TASK PROMPT =>
Please transcribe exactly, and only, the lines of the data below between the line holding "[Search] (600, 99)" and the line holding "[Português] (959, 53)", inclusive.
● ● ● ●
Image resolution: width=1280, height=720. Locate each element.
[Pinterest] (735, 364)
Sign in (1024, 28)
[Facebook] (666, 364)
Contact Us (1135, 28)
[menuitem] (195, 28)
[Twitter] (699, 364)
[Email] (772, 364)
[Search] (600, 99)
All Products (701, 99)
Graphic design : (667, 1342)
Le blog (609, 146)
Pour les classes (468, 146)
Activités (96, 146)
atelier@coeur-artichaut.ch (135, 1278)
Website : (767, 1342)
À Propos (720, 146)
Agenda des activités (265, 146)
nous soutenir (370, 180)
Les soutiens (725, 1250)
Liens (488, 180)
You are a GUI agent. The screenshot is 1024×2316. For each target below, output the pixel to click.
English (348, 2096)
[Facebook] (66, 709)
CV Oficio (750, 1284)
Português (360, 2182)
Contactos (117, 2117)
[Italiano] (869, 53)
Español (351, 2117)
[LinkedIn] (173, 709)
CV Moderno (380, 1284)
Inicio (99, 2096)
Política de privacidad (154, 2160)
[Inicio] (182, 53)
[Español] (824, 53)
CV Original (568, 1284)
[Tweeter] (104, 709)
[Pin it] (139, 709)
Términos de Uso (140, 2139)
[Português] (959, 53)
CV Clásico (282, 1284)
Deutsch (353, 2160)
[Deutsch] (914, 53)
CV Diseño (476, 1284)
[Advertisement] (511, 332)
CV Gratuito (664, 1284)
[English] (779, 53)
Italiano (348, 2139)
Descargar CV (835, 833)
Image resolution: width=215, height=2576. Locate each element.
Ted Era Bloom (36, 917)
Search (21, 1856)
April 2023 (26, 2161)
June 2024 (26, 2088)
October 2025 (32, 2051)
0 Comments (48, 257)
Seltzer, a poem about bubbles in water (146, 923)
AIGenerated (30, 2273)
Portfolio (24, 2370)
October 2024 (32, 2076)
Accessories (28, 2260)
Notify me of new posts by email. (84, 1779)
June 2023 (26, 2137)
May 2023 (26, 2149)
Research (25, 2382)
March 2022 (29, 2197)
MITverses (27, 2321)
● ● ● ●
FINISHED TASK =>
[Search] (600, 99)
All Products (701, 99)
Graphic design : (667, 1342)
Le blog (609, 146)
Pour les classes (468, 146)
Activités (96, 146)
atelier@coeur-artichaut.ch (135, 1278)
Website : (767, 1342)
À Propos (720, 146)
Agenda des activités (265, 146)
nous soutenir (370, 180)
Les soutiens (725, 1250)
Liens (488, 180)
You are a GUI agent. The screenshot is 1024×2316. For each target below, output the pixel to click.
English (348, 2096)
[Facebook] (66, 709)
CV Oficio (750, 1284)
Português (360, 2182)
Contactos (117, 2117)
[Italiano] (869, 53)
Español (351, 2117)
[LinkedIn] (173, 709)
CV Moderno (380, 1284)
Inicio (99, 2096)
Política de privacidad (154, 2160)
[Inicio] (182, 53)
[Español] (824, 53)
CV Original (568, 1284)
[Tweeter] (104, 709)
[Pin it] (139, 709)
Términos de Uso (140, 2139)
[Português] (959, 53)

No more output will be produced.